* [Set task] Turn the lines of the material starting at the line containing "Open the Extensions" and ending at the line containing "click(352, 30)" into a JSON list of strings, one string per line, leaving out blank lines.

* [Entries for locating words and elements]
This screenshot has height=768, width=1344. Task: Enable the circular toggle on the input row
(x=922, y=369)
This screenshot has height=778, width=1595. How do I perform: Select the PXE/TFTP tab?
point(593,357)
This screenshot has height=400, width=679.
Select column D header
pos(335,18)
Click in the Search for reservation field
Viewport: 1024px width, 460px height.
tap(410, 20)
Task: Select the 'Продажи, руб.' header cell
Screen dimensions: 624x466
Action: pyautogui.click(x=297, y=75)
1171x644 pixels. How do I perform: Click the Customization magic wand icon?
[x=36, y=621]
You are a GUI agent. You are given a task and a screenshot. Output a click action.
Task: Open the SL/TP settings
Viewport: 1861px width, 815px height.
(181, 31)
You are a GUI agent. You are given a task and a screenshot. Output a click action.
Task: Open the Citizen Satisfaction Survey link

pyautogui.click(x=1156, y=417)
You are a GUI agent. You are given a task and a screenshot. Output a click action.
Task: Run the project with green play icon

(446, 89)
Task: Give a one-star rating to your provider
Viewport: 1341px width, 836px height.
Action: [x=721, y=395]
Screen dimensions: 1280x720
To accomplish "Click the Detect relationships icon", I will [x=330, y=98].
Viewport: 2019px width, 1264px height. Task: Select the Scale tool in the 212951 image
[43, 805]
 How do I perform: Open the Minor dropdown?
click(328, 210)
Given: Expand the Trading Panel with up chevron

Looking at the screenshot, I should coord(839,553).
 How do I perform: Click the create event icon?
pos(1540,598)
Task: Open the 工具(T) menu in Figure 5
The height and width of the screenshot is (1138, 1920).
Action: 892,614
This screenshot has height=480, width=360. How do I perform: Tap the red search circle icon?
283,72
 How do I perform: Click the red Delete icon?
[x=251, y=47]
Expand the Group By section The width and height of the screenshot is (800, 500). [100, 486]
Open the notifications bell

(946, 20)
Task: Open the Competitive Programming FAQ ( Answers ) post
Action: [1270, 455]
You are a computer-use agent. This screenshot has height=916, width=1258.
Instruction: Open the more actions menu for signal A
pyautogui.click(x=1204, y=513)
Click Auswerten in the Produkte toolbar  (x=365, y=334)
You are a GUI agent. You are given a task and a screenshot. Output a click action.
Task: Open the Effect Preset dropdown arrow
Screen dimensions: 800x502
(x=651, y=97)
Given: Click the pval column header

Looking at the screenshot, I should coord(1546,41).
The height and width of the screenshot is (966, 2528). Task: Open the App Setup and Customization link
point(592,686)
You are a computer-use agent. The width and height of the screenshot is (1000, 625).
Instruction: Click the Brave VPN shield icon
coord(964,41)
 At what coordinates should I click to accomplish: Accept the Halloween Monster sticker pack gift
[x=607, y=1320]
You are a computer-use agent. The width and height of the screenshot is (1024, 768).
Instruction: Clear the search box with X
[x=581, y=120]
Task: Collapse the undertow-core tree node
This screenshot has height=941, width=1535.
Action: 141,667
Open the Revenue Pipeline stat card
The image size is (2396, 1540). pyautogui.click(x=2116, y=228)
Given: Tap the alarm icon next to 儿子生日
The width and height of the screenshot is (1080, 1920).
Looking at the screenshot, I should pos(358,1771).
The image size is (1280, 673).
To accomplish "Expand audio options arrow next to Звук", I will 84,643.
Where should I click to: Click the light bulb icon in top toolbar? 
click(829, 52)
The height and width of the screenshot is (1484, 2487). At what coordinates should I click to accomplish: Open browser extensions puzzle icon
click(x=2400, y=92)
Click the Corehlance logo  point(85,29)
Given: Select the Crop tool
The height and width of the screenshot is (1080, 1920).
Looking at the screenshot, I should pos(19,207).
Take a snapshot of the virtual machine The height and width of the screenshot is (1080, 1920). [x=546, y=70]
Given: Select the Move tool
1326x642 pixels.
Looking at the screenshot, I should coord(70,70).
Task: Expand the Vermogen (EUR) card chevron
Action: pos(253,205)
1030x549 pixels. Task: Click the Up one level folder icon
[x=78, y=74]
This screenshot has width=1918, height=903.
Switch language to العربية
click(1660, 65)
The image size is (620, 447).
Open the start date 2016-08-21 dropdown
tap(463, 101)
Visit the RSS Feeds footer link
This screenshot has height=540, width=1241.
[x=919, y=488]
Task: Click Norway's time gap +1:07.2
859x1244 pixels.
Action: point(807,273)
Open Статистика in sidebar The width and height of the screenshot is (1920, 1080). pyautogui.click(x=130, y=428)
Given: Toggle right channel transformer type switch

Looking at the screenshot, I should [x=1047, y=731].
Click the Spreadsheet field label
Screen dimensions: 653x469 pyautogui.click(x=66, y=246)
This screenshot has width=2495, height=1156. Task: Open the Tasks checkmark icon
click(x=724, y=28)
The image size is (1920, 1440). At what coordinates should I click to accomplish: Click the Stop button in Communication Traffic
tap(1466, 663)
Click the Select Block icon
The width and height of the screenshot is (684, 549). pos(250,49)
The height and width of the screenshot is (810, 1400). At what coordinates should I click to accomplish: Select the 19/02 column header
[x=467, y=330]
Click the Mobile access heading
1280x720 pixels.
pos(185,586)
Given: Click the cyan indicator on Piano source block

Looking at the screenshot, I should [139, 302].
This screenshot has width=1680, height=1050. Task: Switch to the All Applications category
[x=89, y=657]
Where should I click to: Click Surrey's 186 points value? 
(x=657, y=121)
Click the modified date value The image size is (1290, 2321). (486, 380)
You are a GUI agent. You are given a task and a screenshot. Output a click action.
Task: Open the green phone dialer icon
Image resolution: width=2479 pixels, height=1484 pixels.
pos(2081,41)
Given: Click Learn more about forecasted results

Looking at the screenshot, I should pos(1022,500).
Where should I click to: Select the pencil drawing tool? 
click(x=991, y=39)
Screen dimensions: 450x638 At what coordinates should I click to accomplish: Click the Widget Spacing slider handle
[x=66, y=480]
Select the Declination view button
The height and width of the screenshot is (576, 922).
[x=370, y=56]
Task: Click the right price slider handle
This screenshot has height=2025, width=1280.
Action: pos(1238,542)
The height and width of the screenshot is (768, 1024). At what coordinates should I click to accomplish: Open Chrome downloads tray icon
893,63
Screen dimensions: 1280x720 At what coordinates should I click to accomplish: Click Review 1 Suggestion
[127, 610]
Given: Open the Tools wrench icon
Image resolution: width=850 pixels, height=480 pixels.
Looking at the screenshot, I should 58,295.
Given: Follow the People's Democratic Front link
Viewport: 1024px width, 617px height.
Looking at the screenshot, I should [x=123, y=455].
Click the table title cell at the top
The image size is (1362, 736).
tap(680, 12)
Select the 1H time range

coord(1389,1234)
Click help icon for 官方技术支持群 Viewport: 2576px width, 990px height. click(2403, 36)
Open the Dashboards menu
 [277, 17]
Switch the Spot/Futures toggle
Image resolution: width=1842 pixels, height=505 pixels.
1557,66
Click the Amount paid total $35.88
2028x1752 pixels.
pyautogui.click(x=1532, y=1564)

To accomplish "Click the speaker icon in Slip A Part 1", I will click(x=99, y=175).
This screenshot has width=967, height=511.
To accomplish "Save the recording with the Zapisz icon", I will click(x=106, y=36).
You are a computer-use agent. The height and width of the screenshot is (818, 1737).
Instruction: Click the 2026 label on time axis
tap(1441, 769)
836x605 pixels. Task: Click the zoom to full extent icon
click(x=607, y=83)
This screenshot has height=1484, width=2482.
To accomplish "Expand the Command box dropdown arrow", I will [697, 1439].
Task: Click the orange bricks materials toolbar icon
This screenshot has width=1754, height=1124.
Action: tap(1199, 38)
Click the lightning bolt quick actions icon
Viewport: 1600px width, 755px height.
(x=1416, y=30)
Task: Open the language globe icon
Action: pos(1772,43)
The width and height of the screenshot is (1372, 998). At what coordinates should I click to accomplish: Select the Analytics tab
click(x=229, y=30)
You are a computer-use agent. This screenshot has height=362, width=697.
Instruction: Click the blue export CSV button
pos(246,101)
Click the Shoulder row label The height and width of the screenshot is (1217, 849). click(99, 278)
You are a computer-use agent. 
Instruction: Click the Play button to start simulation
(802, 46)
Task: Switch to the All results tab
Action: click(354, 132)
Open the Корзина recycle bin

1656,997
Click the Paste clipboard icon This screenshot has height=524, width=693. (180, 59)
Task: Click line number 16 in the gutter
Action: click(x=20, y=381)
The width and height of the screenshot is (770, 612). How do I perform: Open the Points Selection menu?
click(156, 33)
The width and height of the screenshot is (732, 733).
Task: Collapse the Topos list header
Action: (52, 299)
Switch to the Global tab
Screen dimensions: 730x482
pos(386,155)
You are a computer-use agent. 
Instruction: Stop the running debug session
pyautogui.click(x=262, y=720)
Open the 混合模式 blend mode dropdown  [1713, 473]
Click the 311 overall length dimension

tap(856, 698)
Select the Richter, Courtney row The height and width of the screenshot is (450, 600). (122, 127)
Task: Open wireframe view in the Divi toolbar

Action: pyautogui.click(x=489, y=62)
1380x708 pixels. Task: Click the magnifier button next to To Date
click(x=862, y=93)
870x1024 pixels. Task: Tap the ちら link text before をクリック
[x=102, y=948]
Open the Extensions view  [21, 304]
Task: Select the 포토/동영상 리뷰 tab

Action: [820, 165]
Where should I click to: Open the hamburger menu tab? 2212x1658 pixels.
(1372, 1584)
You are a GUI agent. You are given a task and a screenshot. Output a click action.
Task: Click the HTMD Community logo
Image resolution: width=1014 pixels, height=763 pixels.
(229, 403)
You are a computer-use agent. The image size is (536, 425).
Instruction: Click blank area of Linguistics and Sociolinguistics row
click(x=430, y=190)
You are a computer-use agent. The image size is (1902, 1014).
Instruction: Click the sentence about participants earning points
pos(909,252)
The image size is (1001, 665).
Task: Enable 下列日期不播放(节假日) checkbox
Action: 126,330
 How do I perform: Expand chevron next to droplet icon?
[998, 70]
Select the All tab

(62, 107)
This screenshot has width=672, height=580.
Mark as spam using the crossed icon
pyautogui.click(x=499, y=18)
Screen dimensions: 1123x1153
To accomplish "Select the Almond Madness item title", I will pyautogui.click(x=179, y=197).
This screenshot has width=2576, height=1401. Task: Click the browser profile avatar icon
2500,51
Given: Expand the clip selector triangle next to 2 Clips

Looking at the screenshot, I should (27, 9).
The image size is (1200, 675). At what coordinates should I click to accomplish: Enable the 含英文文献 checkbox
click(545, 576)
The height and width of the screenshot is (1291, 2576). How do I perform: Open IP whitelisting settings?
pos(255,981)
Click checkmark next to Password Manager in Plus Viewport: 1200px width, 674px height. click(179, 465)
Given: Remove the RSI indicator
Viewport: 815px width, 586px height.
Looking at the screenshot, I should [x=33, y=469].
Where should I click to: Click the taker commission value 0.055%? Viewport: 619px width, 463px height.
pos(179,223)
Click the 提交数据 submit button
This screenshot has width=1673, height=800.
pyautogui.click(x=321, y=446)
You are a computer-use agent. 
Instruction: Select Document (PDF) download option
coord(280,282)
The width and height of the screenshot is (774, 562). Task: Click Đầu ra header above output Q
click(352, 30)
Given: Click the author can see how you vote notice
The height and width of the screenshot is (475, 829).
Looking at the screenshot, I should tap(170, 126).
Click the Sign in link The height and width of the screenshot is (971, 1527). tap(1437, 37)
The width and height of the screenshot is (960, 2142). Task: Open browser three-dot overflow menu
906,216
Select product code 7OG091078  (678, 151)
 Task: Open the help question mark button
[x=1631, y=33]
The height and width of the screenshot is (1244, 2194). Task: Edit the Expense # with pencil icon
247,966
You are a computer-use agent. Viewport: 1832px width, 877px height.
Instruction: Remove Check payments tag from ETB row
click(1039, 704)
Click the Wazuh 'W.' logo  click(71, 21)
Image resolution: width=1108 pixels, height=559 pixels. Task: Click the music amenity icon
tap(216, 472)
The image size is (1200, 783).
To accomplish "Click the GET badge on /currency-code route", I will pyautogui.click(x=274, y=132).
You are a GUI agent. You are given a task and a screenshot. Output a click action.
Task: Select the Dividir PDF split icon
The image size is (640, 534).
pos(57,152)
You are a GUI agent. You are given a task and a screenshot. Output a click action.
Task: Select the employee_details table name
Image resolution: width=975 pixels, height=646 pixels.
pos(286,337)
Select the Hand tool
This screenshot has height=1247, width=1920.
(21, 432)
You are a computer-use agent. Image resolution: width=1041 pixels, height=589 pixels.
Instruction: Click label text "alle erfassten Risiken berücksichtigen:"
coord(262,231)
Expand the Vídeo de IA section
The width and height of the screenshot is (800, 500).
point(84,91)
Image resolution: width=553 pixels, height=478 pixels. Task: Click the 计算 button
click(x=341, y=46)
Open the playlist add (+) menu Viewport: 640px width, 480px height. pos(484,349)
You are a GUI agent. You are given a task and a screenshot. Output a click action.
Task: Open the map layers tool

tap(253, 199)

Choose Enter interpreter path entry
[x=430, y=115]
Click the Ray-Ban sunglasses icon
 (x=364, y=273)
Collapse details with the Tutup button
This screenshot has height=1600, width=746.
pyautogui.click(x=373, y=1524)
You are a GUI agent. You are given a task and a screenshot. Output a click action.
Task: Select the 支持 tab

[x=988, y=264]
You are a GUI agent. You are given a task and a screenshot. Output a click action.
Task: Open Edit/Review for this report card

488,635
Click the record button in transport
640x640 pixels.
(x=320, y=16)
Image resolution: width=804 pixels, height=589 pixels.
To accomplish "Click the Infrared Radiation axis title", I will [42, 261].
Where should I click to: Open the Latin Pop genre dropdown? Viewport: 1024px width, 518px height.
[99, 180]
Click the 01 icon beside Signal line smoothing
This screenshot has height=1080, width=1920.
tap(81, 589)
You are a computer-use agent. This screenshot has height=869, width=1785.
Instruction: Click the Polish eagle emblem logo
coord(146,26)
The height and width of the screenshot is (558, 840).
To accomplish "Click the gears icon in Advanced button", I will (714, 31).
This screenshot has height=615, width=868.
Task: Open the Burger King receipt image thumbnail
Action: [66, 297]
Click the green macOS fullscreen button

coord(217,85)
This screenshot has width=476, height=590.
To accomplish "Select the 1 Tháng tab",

* [Result of this task]
[
  "Open the Extensions view  [21, 304]",
  "Task: Select the 포토/동영상 리뷰 tab",
  "Action: [820, 165]",
  "Where should I click to: Open the hamburger menu tab? 2212x1658 pixels.",
  "(1372, 1584)",
  "You are a GUI agent. You are given a task and a screenshot. Output a click action.",
  "Task: Click the HTMD Community logo",
  "Image resolution: width=1014 pixels, height=763 pixels.",
  "(229, 403)",
  "You are a computer-use agent. The image size is (536, 425).",
  "Instruction: Click blank area of Linguistics and Sociolinguistics row",
  "click(x=430, y=190)",
  "You are a computer-use agent. The image size is (1902, 1014).",
  "Instruction: Click the sentence about participants earning points",
  "pos(909,252)",
  "The image size is (1001, 665).",
  "Task: Enable 下列日期不播放(节假日) checkbox",
  "Action: 126,330",
  " How do I perform: Expand chevron next to droplet icon?",
  "[998, 70]",
  "Select the All tab",
  "(62, 107)",
  "This screenshot has width=672, height=580.",
  "Mark as spam using the crossed icon",
  "pyautogui.click(x=499, y=18)",
  "Screen dimensions: 1123x1153",
  "To accomplish \"Select the Almond Madness item title\", I will pyautogui.click(x=179, y=197).",
  "This screenshot has width=2576, height=1401. Task: Click the browser profile avatar icon",
  "2500,51",
  "Given: Expand the clip selector triangle next to 2 Clips",
  "Looking at the screenshot, I should (27, 9).",
  "The image size is (1200, 675). At what coordinates should I click to accomplish: Enable the 含英文文献 checkbox",
  "click(545, 576)",
  "The height and width of the screenshot is (1291, 2576). How do I perform: Open IP whitelisting settings?",
  "pos(255,981)",
  "Click checkmark next to Password Manager in Plus Viewport: 1200px width, 674px height. click(179, 465)",
  "Given: Remove the RSI indicator",
  "Viewport: 815px width, 586px height.",
  "Looking at the screenshot, I should [x=33, y=469].",
  "Where should I click to: Click the taker commission value 0.055%? Viewport: 619px width, 463px height.",
  "pos(179,223)",
  "Click the 提交数据 submit button",
  "This screenshot has width=1673, height=800.",
  "pyautogui.click(x=321, y=446)",
  "You are a computer-use agent. ",
  "Instruction: Select Document (PDF) download option",
  "coord(280,282)",
  "The width and height of the screenshot is (774, 562). Task: Click Đầu ra header above output Q",
  "click(352, 30)"
]